The authors found that rare diseases affect at least 3.5 percent to 5.9 percent of the worldwide population. This point prevalence translates into what they characterized as conservative estimates of between 263 million to 446 million people living with rare disease worldwide. The U.S. Centers for Disease Control and Prevention estimates 400 million people worldwide live with a rare disease.
“In all likelihood, our data represent a low estimation of the reality.
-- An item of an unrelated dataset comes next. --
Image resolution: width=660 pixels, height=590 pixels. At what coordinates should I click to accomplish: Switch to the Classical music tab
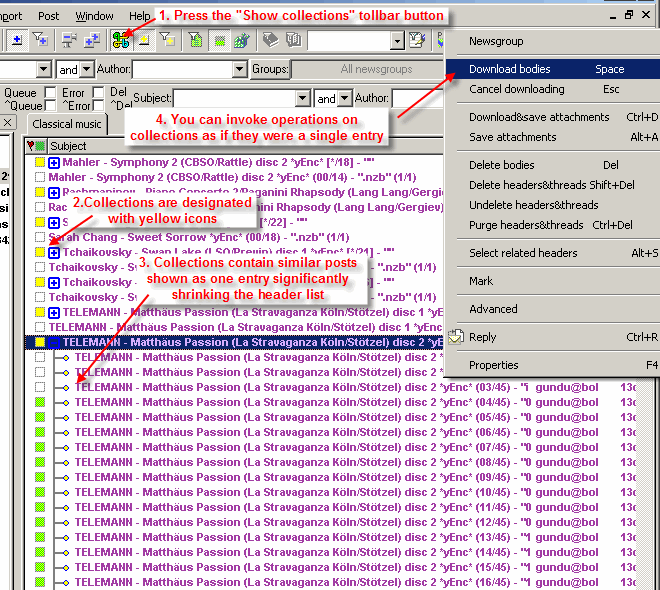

The majority of rare diseases are not traceable in healthcare systems and in many countries, there are no national registries,” said Ana Rath, director of Inserm US14 and an author on the paper. “Making patients visible within their respective healthcare systems by implementing means to record their precise diagnoses would make it possible in the future not only to review our estimations, but more fundamentally to improve the adaptation of support and reimbursement policies.”
The study did not include rare cancers, infectious diseases,
and poisoning in its analysis and cautioned that the number of people affected
by rare diseases is “likely considerably higher.”
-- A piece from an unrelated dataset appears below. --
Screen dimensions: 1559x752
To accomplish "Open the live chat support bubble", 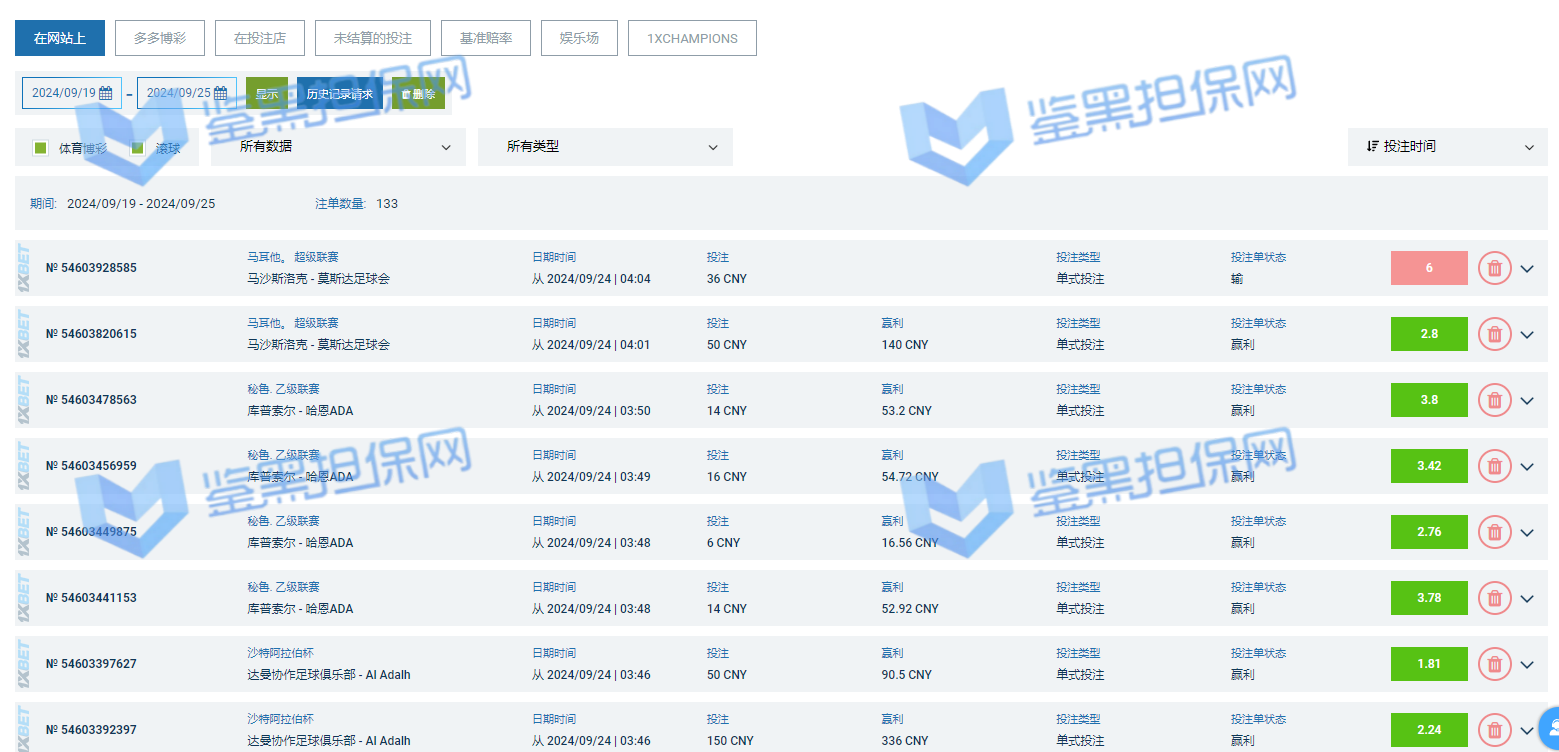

The authors said that long-term population registries and the implementation of a specific codification for the identification of rare disease patients in healthcare systems would help refine the estimates. They say such figures are needed to identify priorities for health and research policy, understand the societal burden of these diseases, adapt the management of patients, and promote a real public health policy for rare conditions.
In the study, the team examined the data available on the point prevalence of 3,585 rare diseases. They then added together the point prevalences of the various diseases referenced in the database to arrive at their estimate.
Among other findings, the researchers said that out of more than 6,000 diseases described in Orphanet, 72 percent are genetic and 70 percent start in childhood. Among the diseases analyzed in the study, 149 were responsible for 80 percent of cases of rare diseases identified worldwide.